Obsessed and alarmed, they ask: “Why me?” Or play the never-ending
“If-Only” game. Parents, especially mothers, of those who die young, easily do “If-Only” because of their many years of habitual fearing for their children’s safety. One woman in my support group blamed heself for her son’s murder in Los Angeles after he tried to stop a gang from stealing a truck. She said: “I knew something bad would happen the day I said goodbye to him at the airport.” It was just her general fear of the Unknown which she later reshaped into a lifetime supply of self-blame.

The Inexperienced can’t accept that like birth, death, in the most
important ways, is as natural as a snowstorm and just as blind.
You have to think you are the center of the Universe to think tragedy
is personally addressed to you.

Typically the Inexperienced soberly concludes: “If God lets this kind
of thing happen, I don’t want that God.” Consider instead Etty Hillesum,
writing her great work “An Interrupted Life,” as the Nazi SS approached her
apartment flat in Amsterdam: “I have found that God is not accountable to us.”

We can drain this swamp of fear by meditating on the painful
simplicity of death, that the only place our decisions have any dominion is the here and now, and that the only sanctuary we have is in our mind. But it
sometimes needs to be fumigated.

We learn from the greatest people among us such as Mother Theresa, the
Dalai Lama, and Thich Nhat Hahn. Each urges us to love and live, here and
now, not sweating the small stuff.

Thich Nhat Hahn had been leading efforts to rebuild bombed villages
during the Vietnam war. A village was leveled for the fourth time. He buried his face in his hands. To a concerned friend, he said “I am breathing on my
anger. I am taking care of it.”

Mother Theresa dismisses “Why’s” and inaction: “People are
unreasonable, illogical and self centered – Love them anyway. If you do good, people will accuse you of selfish ulterior motives, do good anyway. If you are successful, you win false friends and true enemies – succeed anyway. The good you do today will be forgotten tomorrow – do good anyway. Honesty and frankness make you vulnerable – be honest and frank anyway.”

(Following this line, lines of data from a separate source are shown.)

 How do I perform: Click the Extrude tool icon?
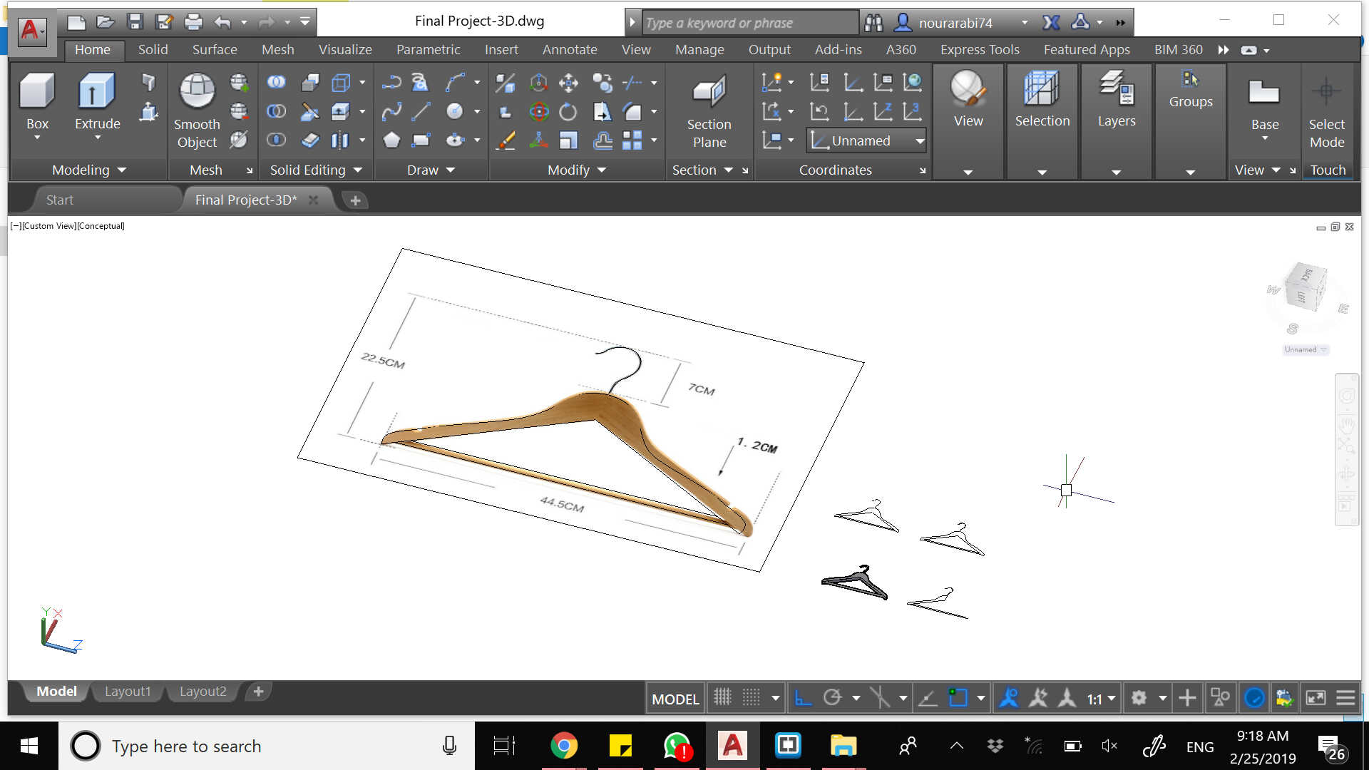click(97, 92)
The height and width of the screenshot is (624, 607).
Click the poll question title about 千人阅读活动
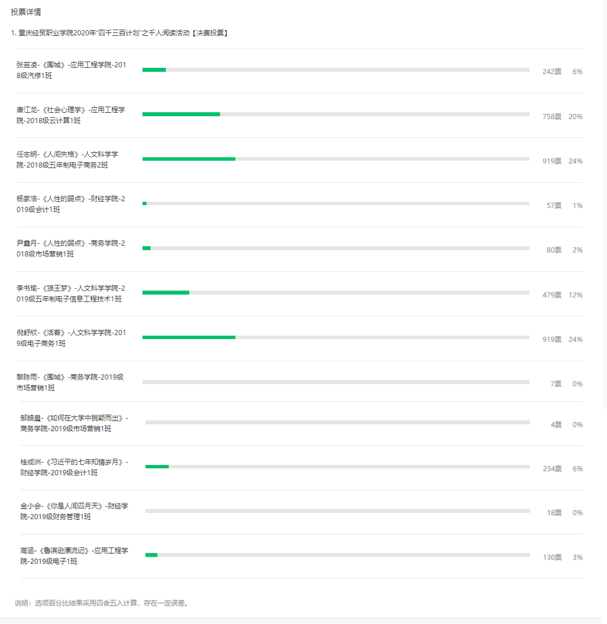coord(120,33)
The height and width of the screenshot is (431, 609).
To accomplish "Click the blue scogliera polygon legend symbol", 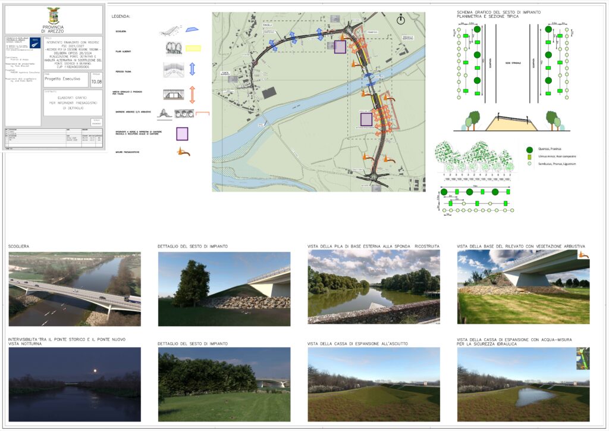I will click(x=192, y=29).
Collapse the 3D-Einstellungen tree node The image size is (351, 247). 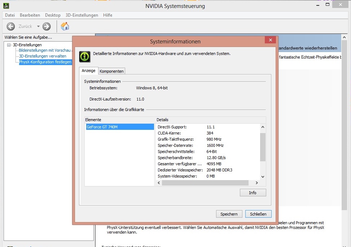point(9,45)
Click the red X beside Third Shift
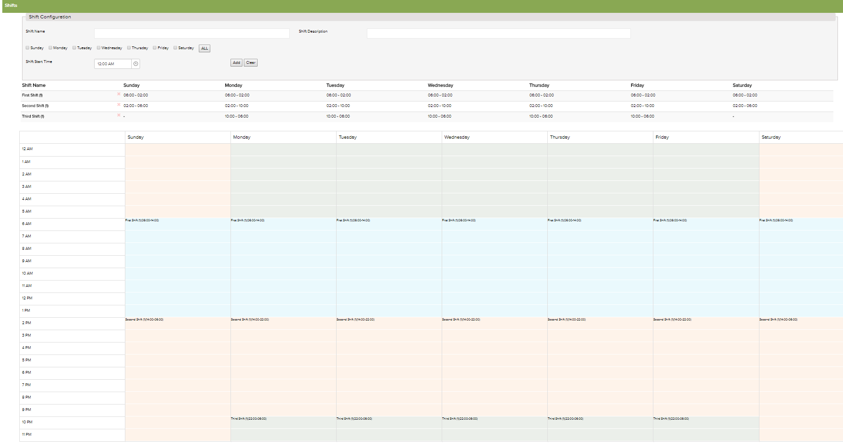The image size is (843, 444). [x=118, y=115]
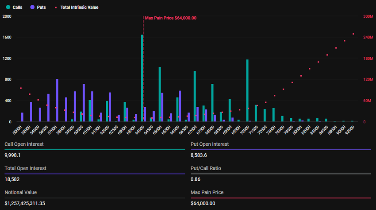376x210 pixels.
Task: Click the Calls bar at 65000 strike
Action: click(x=160, y=94)
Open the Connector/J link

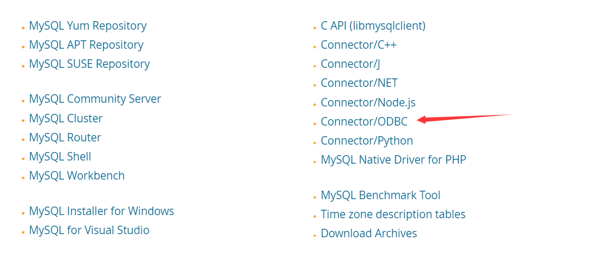click(350, 64)
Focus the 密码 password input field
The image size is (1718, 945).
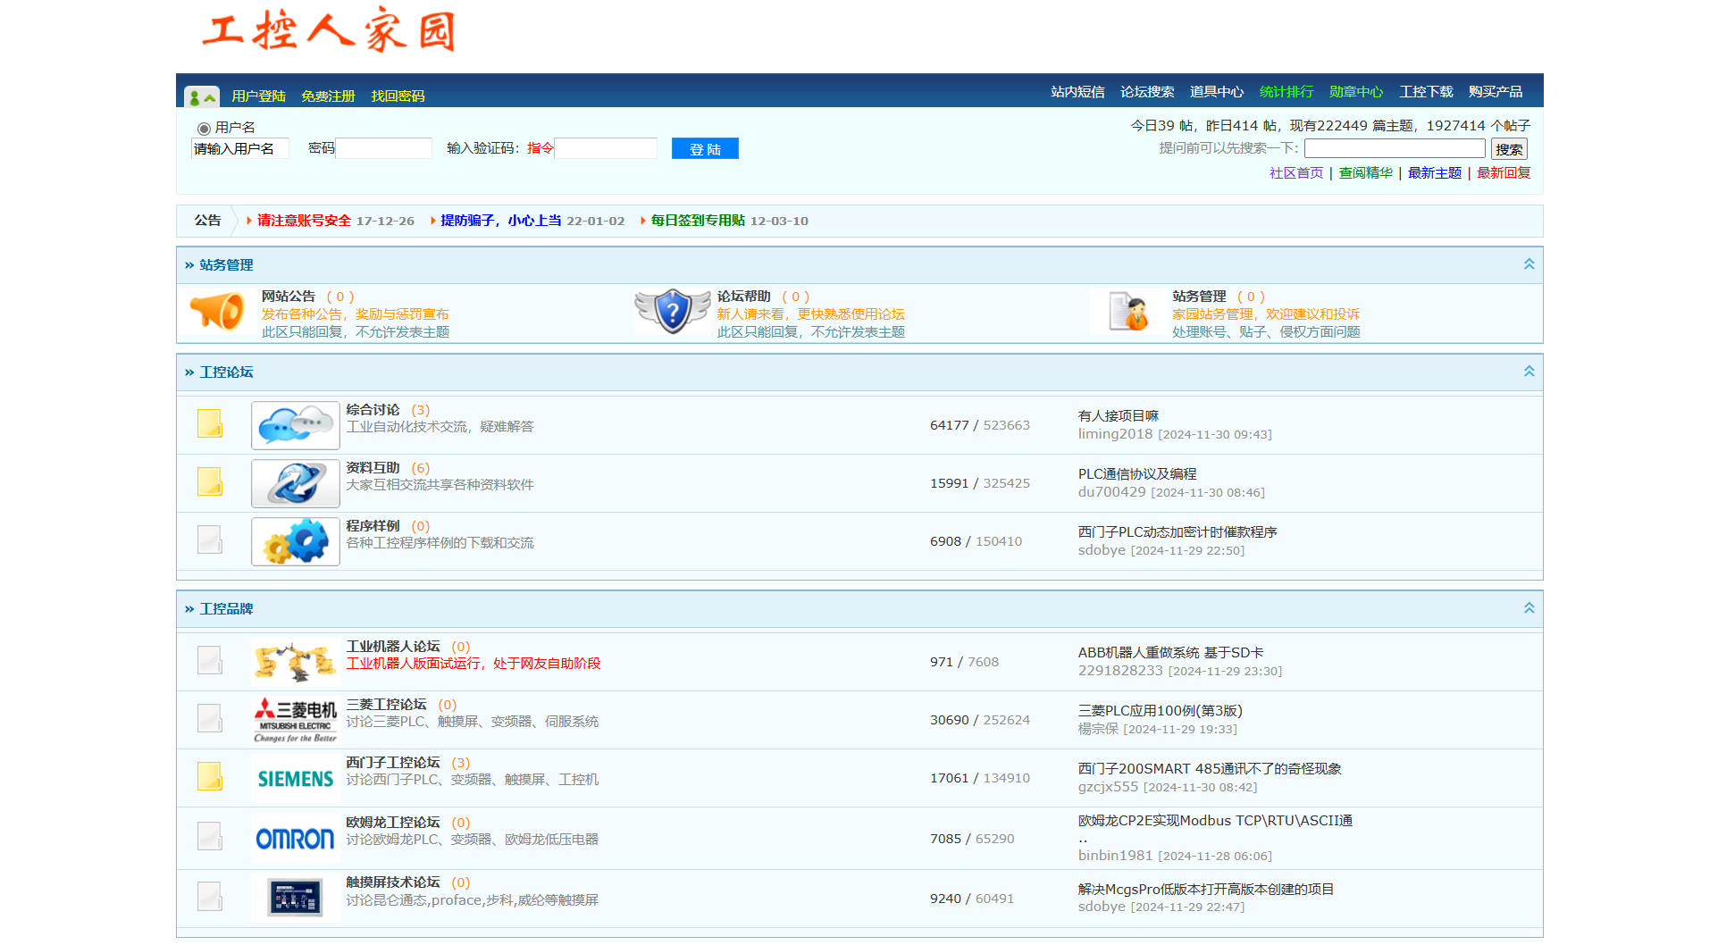pyautogui.click(x=383, y=148)
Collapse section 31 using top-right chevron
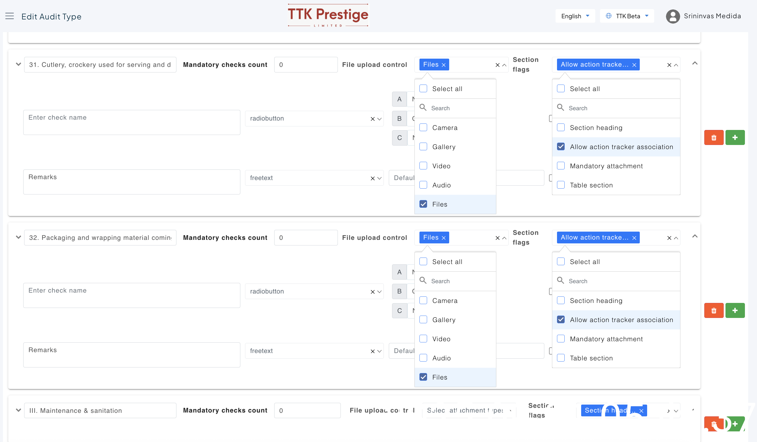 coord(695,63)

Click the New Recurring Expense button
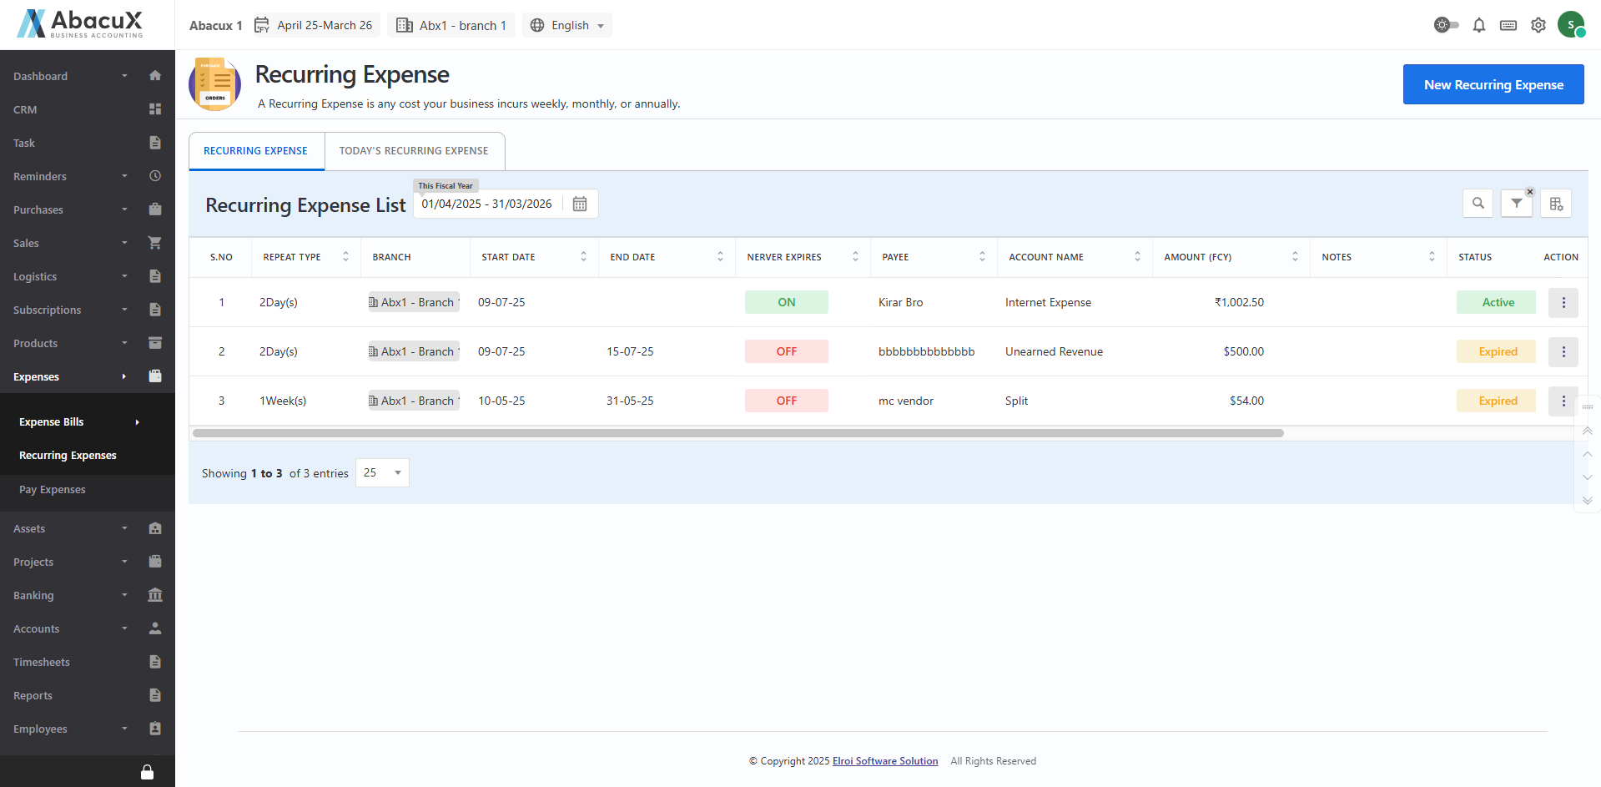pyautogui.click(x=1493, y=84)
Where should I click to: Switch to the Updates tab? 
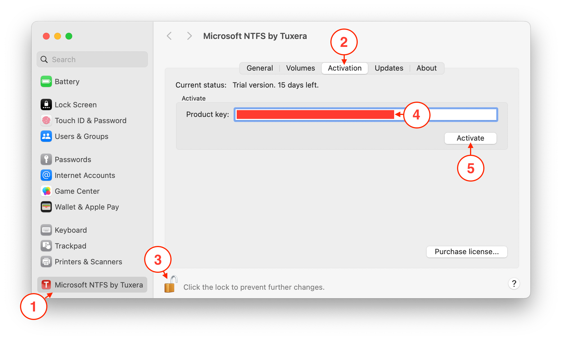click(389, 68)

The Griever of death focusses on each day as it comes, building a
greater sense of control and dominion, fed by love and hope.

Keeping grief from panicking, running throughout the Universe for
reasons is the first step. If we are willing to go “through the stone door,” time takes all remaining steps for us. And grief from death will relax into
wisdom.

“It went searching through all space for nothingness, till it had no
weeping left. It lay at the bottom of all things. Utterly worn out, utterly
clear.”

Mastering fear is to accept the horror constructively making the
unknown known, so it doesn’t become a wicked undertow to the sparkling and turbulent flow of life.